[ENTRIES SUPPLIED]
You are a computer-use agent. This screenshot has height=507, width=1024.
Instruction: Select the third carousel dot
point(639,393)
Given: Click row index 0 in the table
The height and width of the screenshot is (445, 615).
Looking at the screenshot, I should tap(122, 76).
[/ENTRIES SUPPLIED]
[ENTRIES SUPPLIED]
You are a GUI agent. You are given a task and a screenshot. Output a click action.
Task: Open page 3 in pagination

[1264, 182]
[/ENTRIES SUPPLIED]
[ENTRIES SUPPLIED]
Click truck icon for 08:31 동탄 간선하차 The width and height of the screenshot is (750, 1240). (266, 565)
[/ENTRIES SUPPLIED]
▶ **EXERCISE PROMPT**:
Write down, word for word, the lines above from the one containing "You are a computer-use" through the one containing "Given: Click row index 0 in the table", both ends included.

▶ **EXERCISE SOLUTION**:
You are a computer-use agent. This screenshot has height=507, width=1024.
Instruction: Select the third carousel dot
point(639,393)
Given: Click row index 0 in the table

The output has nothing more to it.